From Wikipedia: "Euler's identity is a special case of Euler's formula from complex analysis, which states that for any real number x,
$$ e^{ix} = cos(x) + isin(x) $$
where the inputs of the trigonometric functions sine and cosine are given in radians."
If $ e^{i\pi}=-1 $, then π is calculated in radians.

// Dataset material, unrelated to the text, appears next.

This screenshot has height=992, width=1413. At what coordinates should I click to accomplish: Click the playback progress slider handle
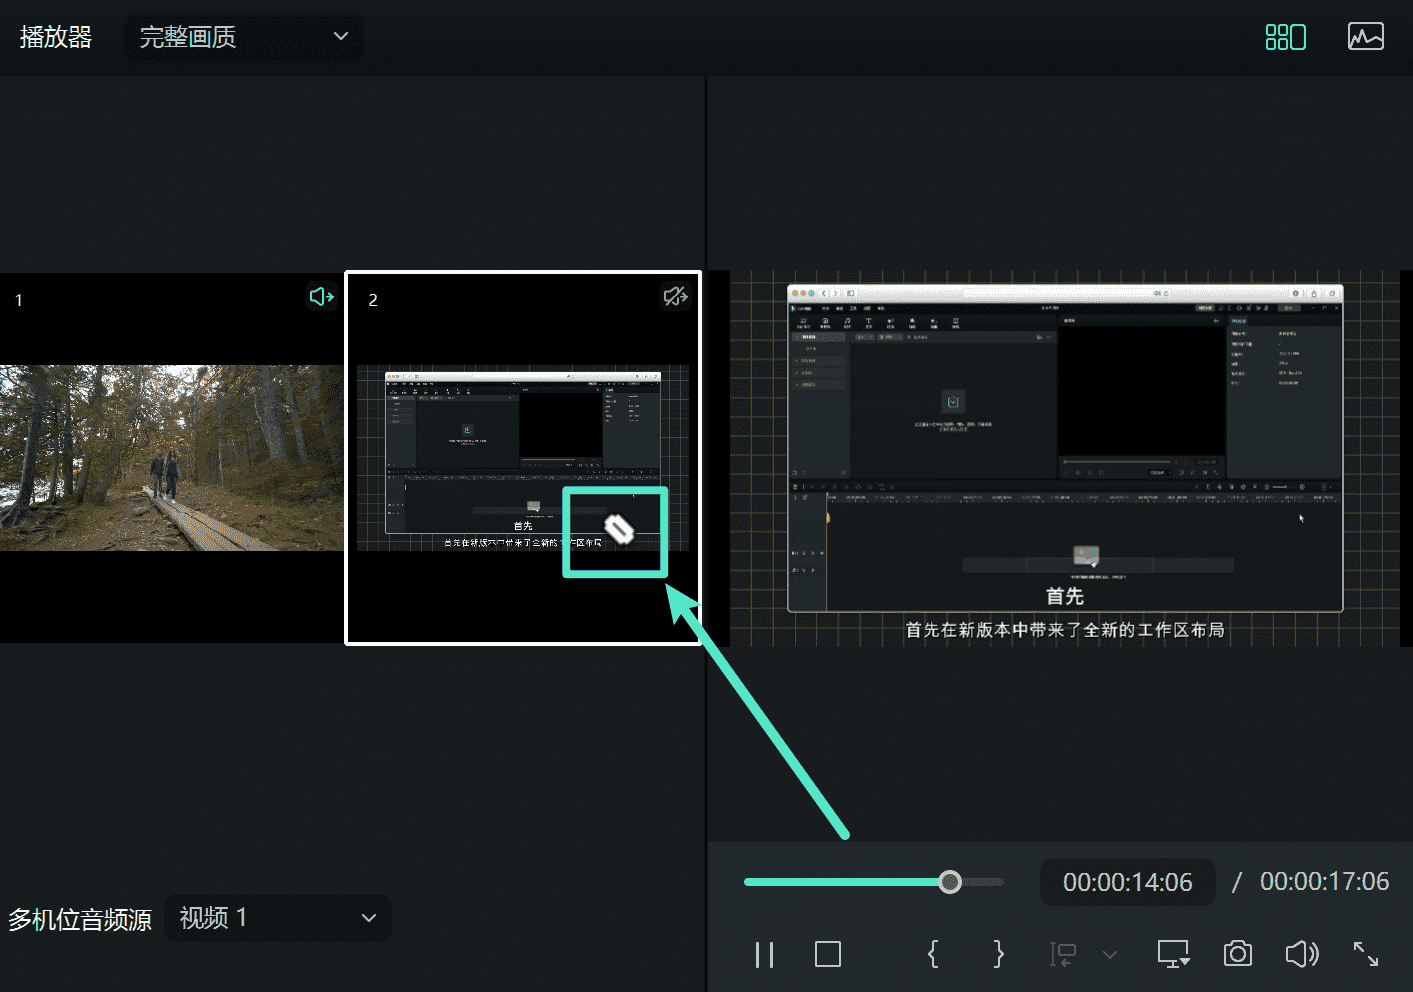(x=950, y=882)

There appears to be an infinite number of solutions that yield -1 because x is calculated in radians, such that any value of $x$ that is a positive or negative odd multiple of π will yield -1
Examples:
- $$ e^{iπ} = -1 $$
- $$ e^{i(-π)} = -1 $$
- $$ e^{i3π} = -1 $$
- $$ e^{i(-3π)} = -1 $$
- $$ e^{i5π} = -1 $$
- $$ e^{i(-5π)} = -1 $$
Question: Being that $ cos(x) + isin(x) $ is identical to $ e^{ix} $
And cos(π) + isin(π) in degrees does not equal -1
Then is there a way to calculate an answer to $ e^{i\pi} $ without using degrees or radians? As you would with a simple problem like $$ 3^2=9 $$
$$e^{x}=1+x+\frac{x^2}{2}+\frac{x^3}{6}\cdots$$ Based on the Taylor expansion rules $$e^{ix}=1+ix+\frac{(ix)^2}{2}+\frac{(ix)^3}{6}...$$ You plug in $ix$ for $x$ and simplify all you notice $$=1+ix-\frac{x^2}{2}-\frac{ix^3}{6}+\frac{x^4}{24}\cdots$$ which you can simplify into two [fairly recognizable] sums! $$=(1-\frac{x^2}{2}+\frac{x^4}{24}\cdots)+i(x-\frac{x^3}{6}+\frac{x^5}{120}...)$$ By recogizable I mean sin and cos taylor expansions. $$e^{ix}=\cos(x)+i\sin (x)$$ Plug in $\pi$ and you get $$e^{i(\pi)}=-1+i*0=-1$$
All you really have to know are Taylor Sums!